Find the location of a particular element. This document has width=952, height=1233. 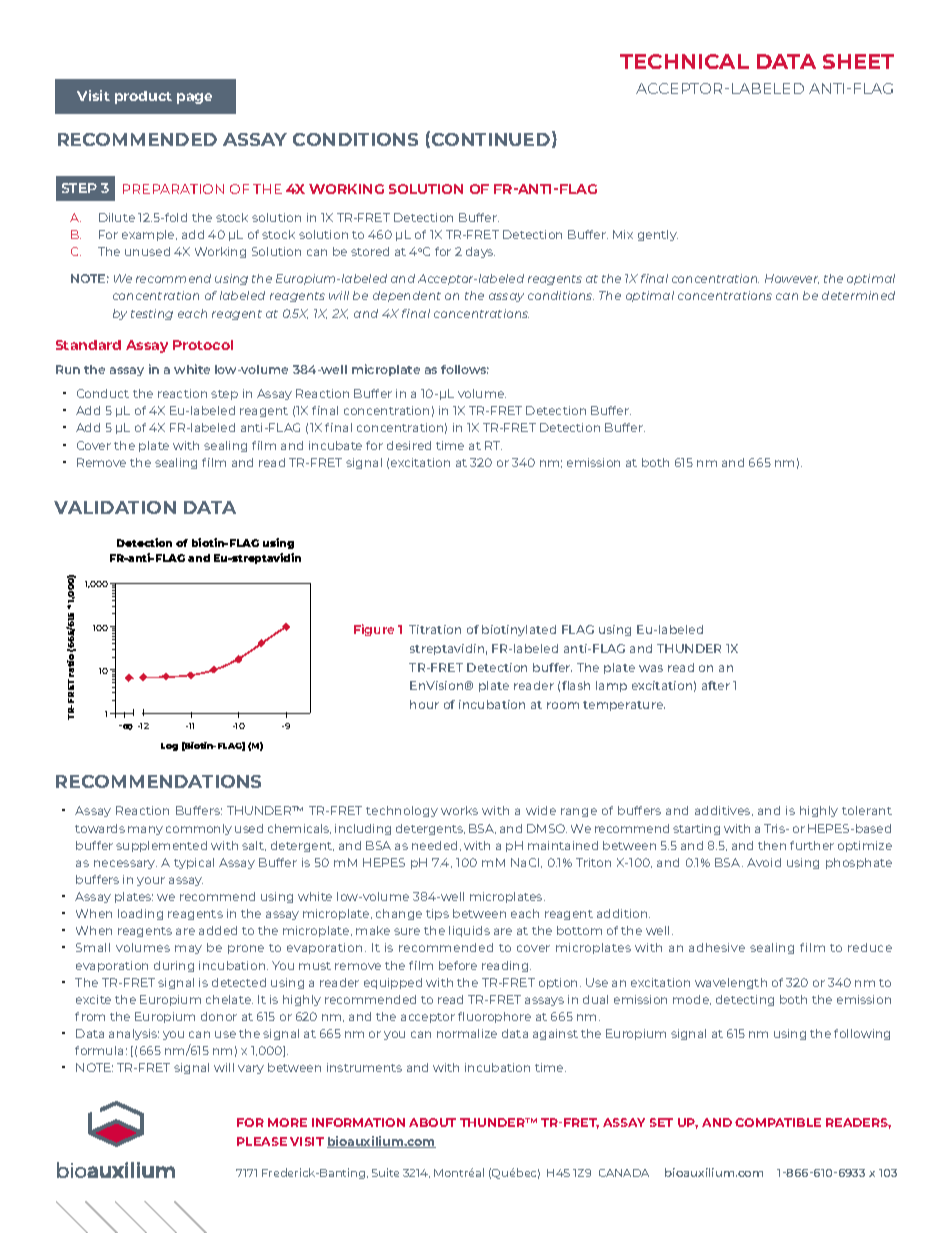

after is located at coordinates (716, 685).
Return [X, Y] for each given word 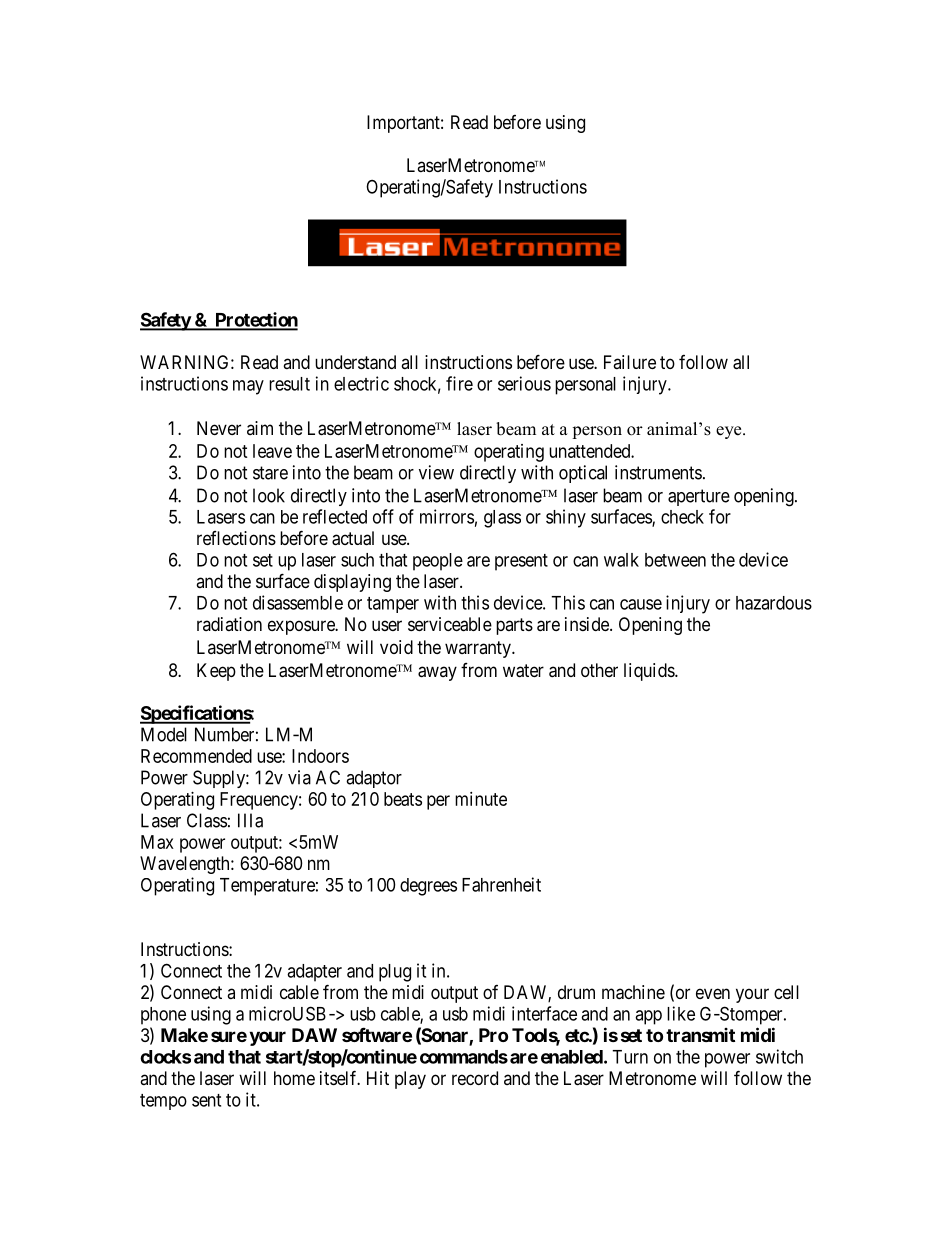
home [294, 1078]
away [437, 673]
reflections [236, 538]
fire [459, 383]
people [438, 562]
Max [157, 842]
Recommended [196, 756]
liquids [650, 672]
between [675, 560]
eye [730, 432]
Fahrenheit [501, 884]
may [248, 387]
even [713, 993]
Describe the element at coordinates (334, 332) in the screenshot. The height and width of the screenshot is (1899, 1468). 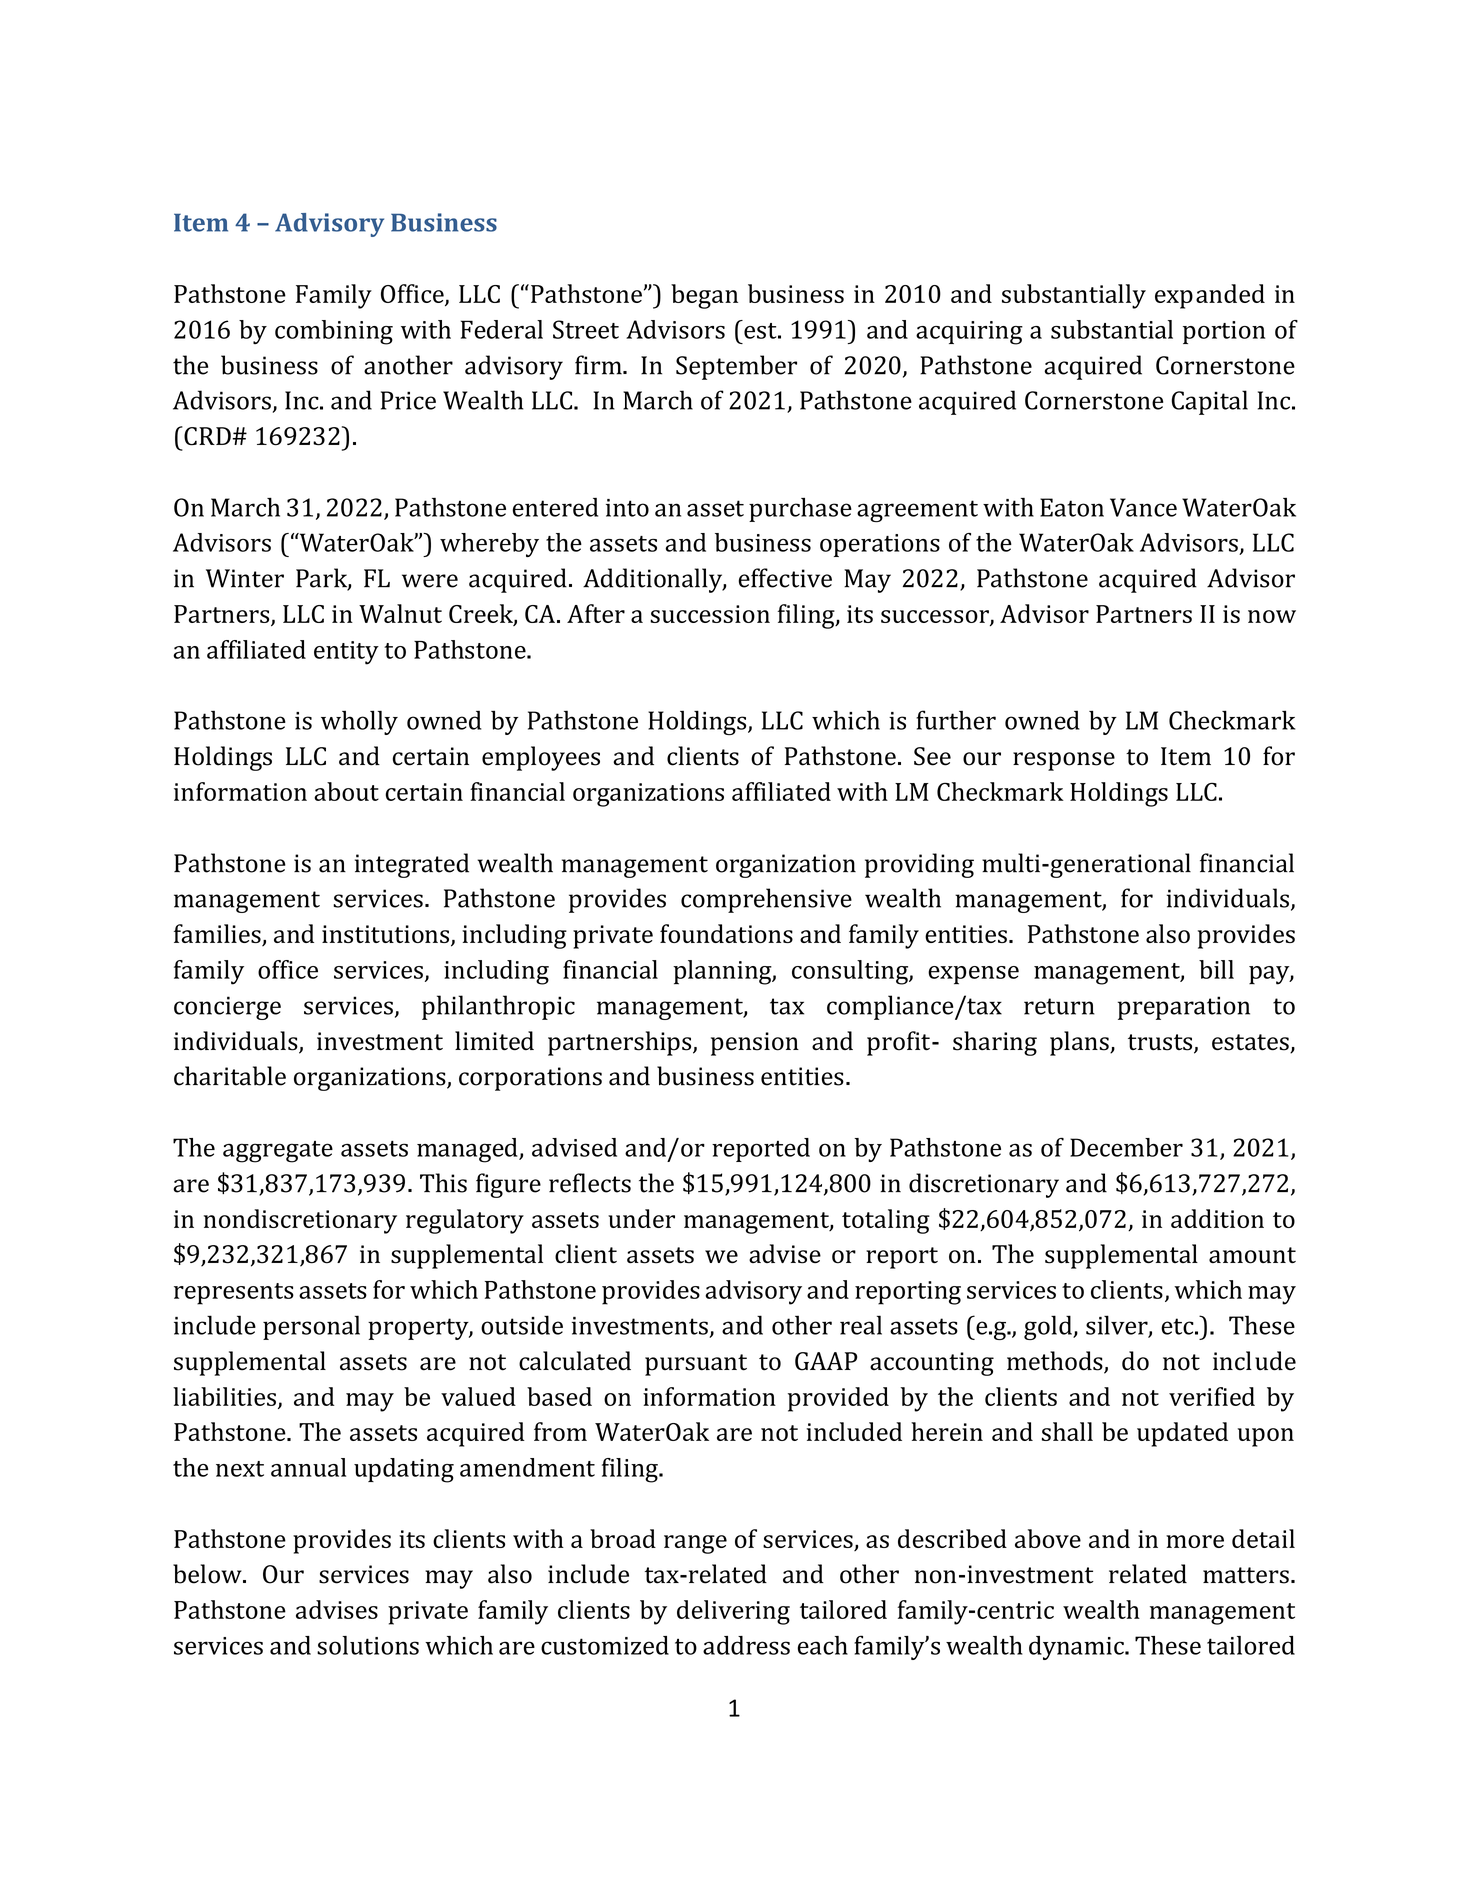
I see `combining` at that location.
=-=-=-=-=
EXERCISE GOAL » Reproduce all of the data above word for word, with every answer included, but leave out the pictures.

WRITTEN REPLY »
Find the location of a particular element. This document has width=952, height=1233. 

after is located at coordinates (716, 685).
Return [X, Y] for each given word 
home [294, 1078]
away [437, 673]
reflections [236, 538]
fire [459, 383]
people [438, 562]
Max [157, 842]
Recommended [196, 756]
liquids [650, 672]
between [675, 560]
eye [730, 432]
Fahrenheit [501, 884]
may [248, 387]
even [713, 993]
Describe the element at coordinates (334, 332) in the screenshot. The height and width of the screenshot is (1899, 1468). 
I see `combining` at that location.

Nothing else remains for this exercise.